Most upvoted comments

Okay, I finally tracked down the issue. It turned out I was passing in not a raw Python dictionary for the config but an omegaconf DictConfig object (https://omegaconf.readthedocs.io/en/2.1_branch/index.html). This is the dictionary object used by Hydra (https://hydra.cc/), but it seems that WandB doesn’t like it when you pass in this fancy dictionary object instead of a basic Python dictionary.

The solution is to convert the config to a Python dict before passing into WandbLogger(config=config) or before calling LightningModule.save_hyperparameters(config). In the case of Hydra one should call OmegaConf.to_container(config). Hopefully this issue helps other people who run into problems because I think Lightning + Hydra + WandB is a fairly common ML stack these days.

@awaelchli Thanks for addressing this and making the PR, and sorry for assuming the issue was with Lightning when it turned out to be an unfortunate interaction between multiple libraries.

I think it is perhaps possible for the libraries to help alleviate these sorts of issues; for example LightningModule.save_hyperparameters(config) could convert the config from any Mapping type to a raw dictionary before passing into the logger.

In fact reading through the Lightning code, it seems like log_hyperparams() https://github.com/Lightning-AI/lightning/blob/bd05aa96eddbfcb6f010228ec91ce09f1db4fd29/src/lightning/pytorch/loggers/wandb.py#L419 assumes the input is type Dict, but I think this issue occurred because I was passing in a Mapping and Python doesn’t actually enforce the type checking.

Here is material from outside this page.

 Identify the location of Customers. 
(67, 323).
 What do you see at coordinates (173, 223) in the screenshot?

Perhaps it makes sense to handle the case when params is a Mapping (like the log_metrics() method right below) and recursively convert it to a Dict in the _convert_params() function? After all the docstring of _convert_params() says “Ensure parameters are a dict or convert to dict if necessary.”

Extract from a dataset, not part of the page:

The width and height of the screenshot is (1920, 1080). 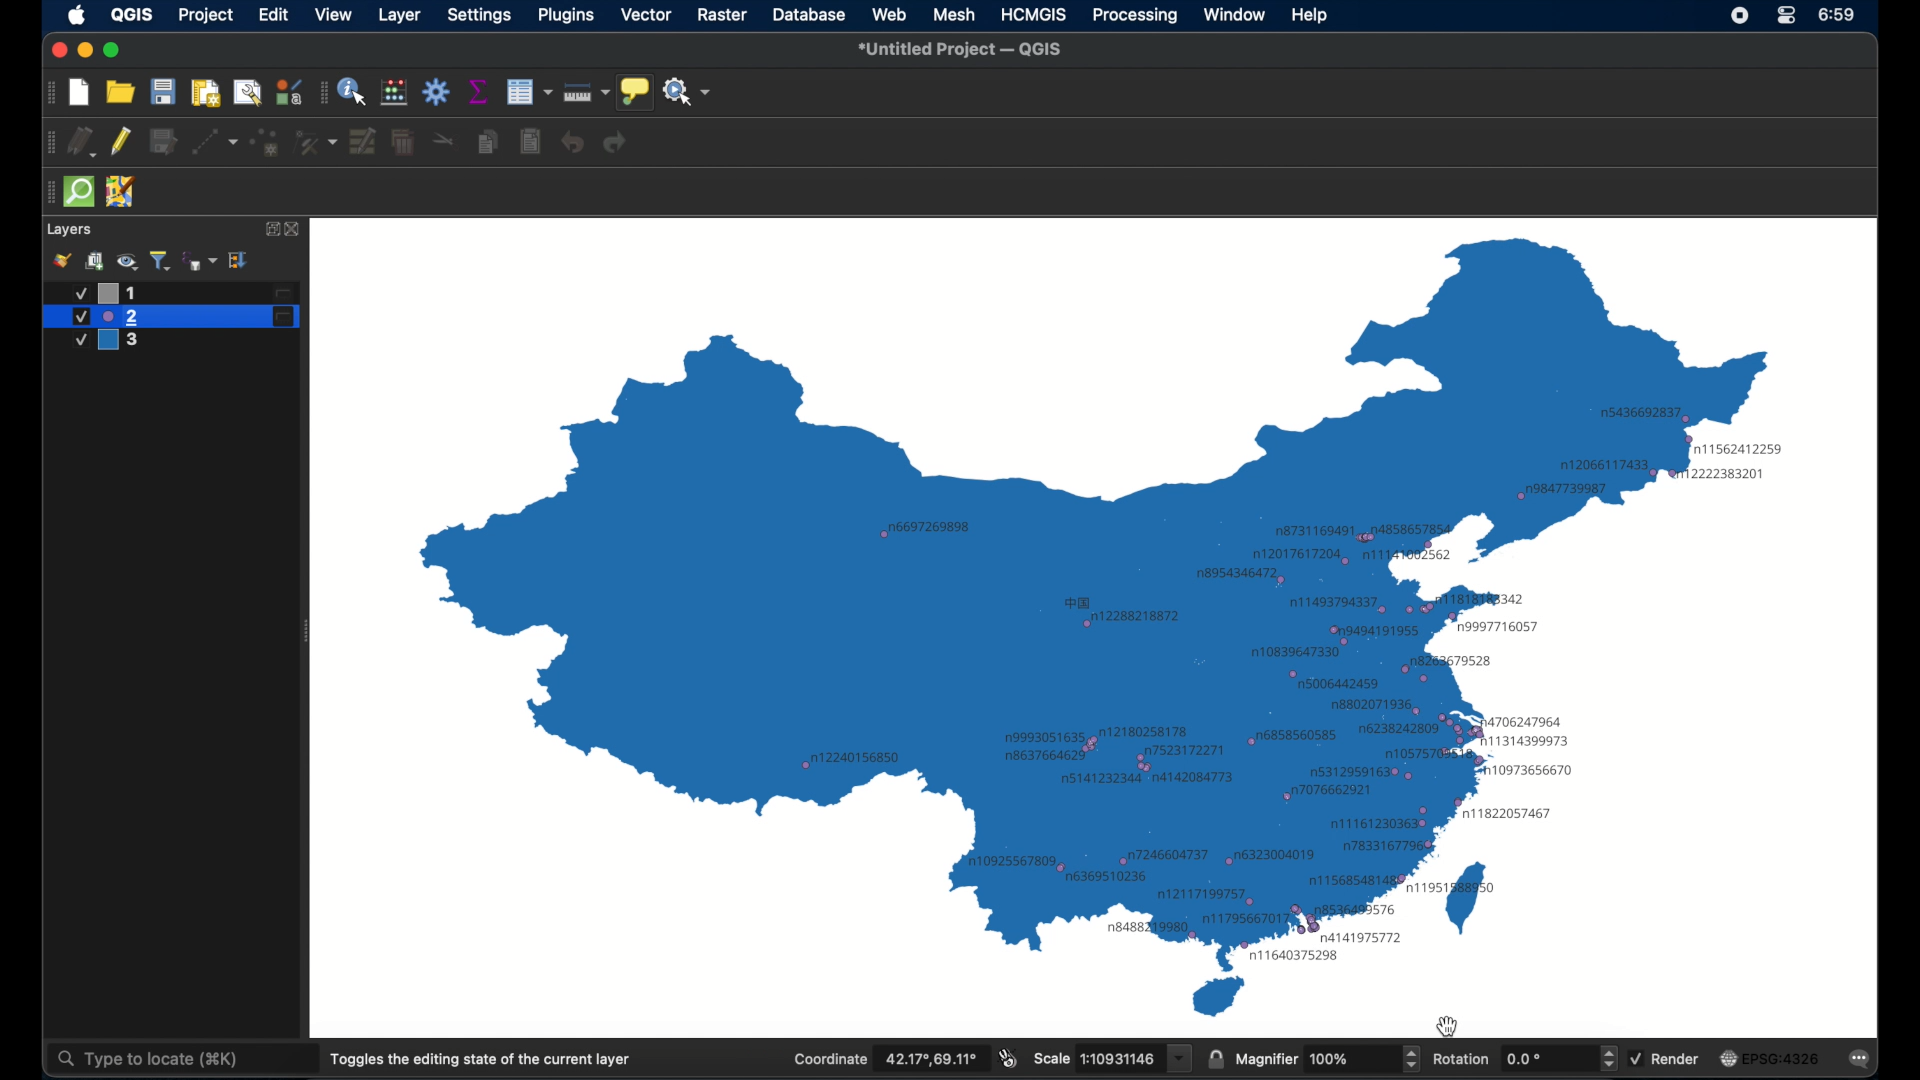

But perhaps it’s just the responsibility of the user to make sure all the libraries are interacting properly

I have fixed my own issue after identifying the problem, but I do think that what you described would be more robust to potential related issues. As is, even the Hydra + Lightning combination is probably fairly common and users would all run into this non-obvious issue.

Thanks for showing the snippet and screenshot. Let me dig in some more to see if there is something strange going on with my setup.